I wasn't going to take any chances. The voice on the other end of the line asked the name attached to the special request for Jazz's special Thai burger. "Lisa," I lied (clearly). We had dinner plans at Jitlada for the following Wednesday, but I had been warned to call several days in advance as a courtesy. You see, Jazz's cult-like "secret" off-menu burger is made from scratch, with only from the freshest meat she has to go out and pick up special. And rumored only for her favorite customers. I've been to Jitlada, but Lisa was a bona fide regular. "I can't guarantee she will make it," the voice warned me. "Only if she feels like it that day." I nodded, as if he could see me, and thanked him for his help in this matter.
We showed up to Jitlada that following Wednesday early, to beat the dinner rush, finger's crossed. Once seated, we ordered Singhas and the infamous Steamed Mussels to start... The fresh New Zealand mussels are served simmering in a pot of aromatic lemon grass, chili, garlic and basil broth, an incredibly addictive soup once the mussels are all gone...
We sheepishly asked if the special burgers were in our stars, and all jumped in our chairs when our server said Jazz agreed to make them for us. The thick burger patties arrived embraced in lettuce leaves, topped with a slice of tomato, onions, sliced green chilies, Thai basil, and a sweet tangy sauce.
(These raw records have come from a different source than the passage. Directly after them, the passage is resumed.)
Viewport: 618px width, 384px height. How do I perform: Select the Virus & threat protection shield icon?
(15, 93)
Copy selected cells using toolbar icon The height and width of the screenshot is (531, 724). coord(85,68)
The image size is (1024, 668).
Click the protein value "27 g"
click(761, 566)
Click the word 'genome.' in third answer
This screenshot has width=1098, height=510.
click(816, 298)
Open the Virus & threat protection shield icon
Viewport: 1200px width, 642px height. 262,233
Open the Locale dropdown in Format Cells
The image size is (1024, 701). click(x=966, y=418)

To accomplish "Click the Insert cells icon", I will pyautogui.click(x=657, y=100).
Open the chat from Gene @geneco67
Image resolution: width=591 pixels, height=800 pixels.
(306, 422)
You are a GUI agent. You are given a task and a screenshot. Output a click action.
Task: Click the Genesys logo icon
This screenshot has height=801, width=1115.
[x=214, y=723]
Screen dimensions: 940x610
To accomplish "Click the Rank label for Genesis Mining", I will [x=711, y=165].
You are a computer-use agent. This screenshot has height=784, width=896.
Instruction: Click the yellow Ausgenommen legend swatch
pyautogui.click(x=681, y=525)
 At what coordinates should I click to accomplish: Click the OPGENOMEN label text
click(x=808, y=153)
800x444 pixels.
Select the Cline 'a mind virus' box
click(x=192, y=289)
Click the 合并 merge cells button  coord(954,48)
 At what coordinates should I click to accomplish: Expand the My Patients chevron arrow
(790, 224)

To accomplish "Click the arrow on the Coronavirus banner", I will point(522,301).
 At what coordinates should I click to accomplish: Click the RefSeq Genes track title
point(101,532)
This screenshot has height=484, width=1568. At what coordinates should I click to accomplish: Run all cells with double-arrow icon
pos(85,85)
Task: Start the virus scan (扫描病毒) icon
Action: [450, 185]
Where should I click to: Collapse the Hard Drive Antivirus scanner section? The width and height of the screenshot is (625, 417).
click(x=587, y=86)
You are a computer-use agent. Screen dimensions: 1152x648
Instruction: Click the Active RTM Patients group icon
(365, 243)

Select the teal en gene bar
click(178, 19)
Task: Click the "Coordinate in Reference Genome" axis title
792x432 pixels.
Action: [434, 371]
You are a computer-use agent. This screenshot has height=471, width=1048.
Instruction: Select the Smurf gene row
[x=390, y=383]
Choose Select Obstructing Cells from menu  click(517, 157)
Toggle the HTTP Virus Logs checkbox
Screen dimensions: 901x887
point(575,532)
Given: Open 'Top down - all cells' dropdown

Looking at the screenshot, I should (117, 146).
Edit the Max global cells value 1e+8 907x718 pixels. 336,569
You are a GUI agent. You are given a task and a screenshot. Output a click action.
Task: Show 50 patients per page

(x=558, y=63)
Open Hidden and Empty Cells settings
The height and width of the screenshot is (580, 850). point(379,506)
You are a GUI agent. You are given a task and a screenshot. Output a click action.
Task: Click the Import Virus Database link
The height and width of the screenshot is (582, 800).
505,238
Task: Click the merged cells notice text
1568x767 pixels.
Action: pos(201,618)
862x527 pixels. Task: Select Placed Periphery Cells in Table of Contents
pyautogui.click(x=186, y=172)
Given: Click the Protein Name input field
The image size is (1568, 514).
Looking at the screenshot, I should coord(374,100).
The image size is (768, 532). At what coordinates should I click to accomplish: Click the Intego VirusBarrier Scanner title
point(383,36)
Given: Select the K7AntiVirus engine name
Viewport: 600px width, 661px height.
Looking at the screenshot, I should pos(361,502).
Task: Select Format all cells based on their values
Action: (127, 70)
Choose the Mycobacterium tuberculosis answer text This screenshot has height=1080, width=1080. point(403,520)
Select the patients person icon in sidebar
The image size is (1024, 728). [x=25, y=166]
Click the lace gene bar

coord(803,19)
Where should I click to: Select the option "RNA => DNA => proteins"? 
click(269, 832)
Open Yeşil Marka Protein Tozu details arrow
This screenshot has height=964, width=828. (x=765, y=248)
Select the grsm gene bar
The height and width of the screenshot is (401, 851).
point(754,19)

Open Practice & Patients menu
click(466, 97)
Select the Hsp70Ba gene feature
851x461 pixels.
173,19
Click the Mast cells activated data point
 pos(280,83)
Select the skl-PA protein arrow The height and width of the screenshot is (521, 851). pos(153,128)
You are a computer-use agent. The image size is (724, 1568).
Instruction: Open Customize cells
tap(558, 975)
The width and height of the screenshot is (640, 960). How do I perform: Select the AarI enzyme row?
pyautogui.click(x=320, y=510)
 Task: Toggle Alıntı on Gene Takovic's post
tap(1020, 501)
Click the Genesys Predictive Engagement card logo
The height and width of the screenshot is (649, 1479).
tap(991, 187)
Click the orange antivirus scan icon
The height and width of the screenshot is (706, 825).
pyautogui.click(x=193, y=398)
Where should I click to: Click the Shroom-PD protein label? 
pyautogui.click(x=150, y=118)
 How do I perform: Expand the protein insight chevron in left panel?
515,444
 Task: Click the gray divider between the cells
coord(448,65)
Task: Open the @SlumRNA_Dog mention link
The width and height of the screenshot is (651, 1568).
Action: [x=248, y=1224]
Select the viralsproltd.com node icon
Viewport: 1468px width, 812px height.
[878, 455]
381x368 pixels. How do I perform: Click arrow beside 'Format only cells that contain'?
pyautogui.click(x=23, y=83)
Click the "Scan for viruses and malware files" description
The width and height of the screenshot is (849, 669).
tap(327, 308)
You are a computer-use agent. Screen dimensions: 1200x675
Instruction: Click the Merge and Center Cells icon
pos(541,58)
The burger was juicy, spicy and happily at home with the Thai take on American "special sauce". I didn't want it to end...
Realizing it was about to however, we flipped to the BACK page of the menu - where the Southern Thai specialties live. No glossy color images there, just dense typed text tightly filling two pages. Pad Thai? Try Spicy Frog Legs or Phuket Lobster Tails. Oh, where to start?
The Morning Glory salad, of course. Crispy deep-fried Chinese watercress and shrimp make up this salad, with a house dressing and heavy hand of crispy onions. Texture heaven! This is a new favorite.
The Pumpkin Lamb Curry was the first item to make me cry (those familiar know that Jitlada is notorious for being one of the spiciest Thai restaurants.. ever. And proudly so). The lamb was flavorful even against the spice of the dry curry, cooled with sweet pumpkin.
The tastiest bite though would have to be the Crying Tiger Pork, another famous Jitlada dish. The meat is seasoned and cooked to toothsome perfection, spiced up by the accompanying chili lime dipping sauce. I debated ordering a another plate of it, but was reminded how full not only the table was, but my belly.
Jazz came by to say hello and see what we thought of the burger, sincerely concerned with our feedback. "My brother tells me to open a burger stand," she says of its popularity, "but it's too much work! I only use the freshest meat. I just went out and got that you know!" Yet all I could think was how soon can I come back? And how can I convince her to make me one again then?
5233 W Sunset Blvd. 323.663.3104
JitladaLA.com
Jitlada in Los Angeles on Fooddigger
Jitlada Thai on Urbanspoon

3 comments:

  1. nice sampling of dishes at Jitlada - that secret menu burger sounds like it can take on In-n-Out's not-so-secret animal style anytime. Never frozen beef? HA! Try to getting it fresh from the market next door!

    ReplyDelete
  2. No duck eggs wrapped in fish paste for you? That's my absolute favorite Jitlada dish! That is, until I finally get around to trying the burger ;-)

    ReplyDelete
  3. Hmm Lisa, huh? I bet I could pull off a Lisa! The burger sounds tremendous. Though the mussels are quite the catch too -- probably my favorite dish when I went a couple months ago.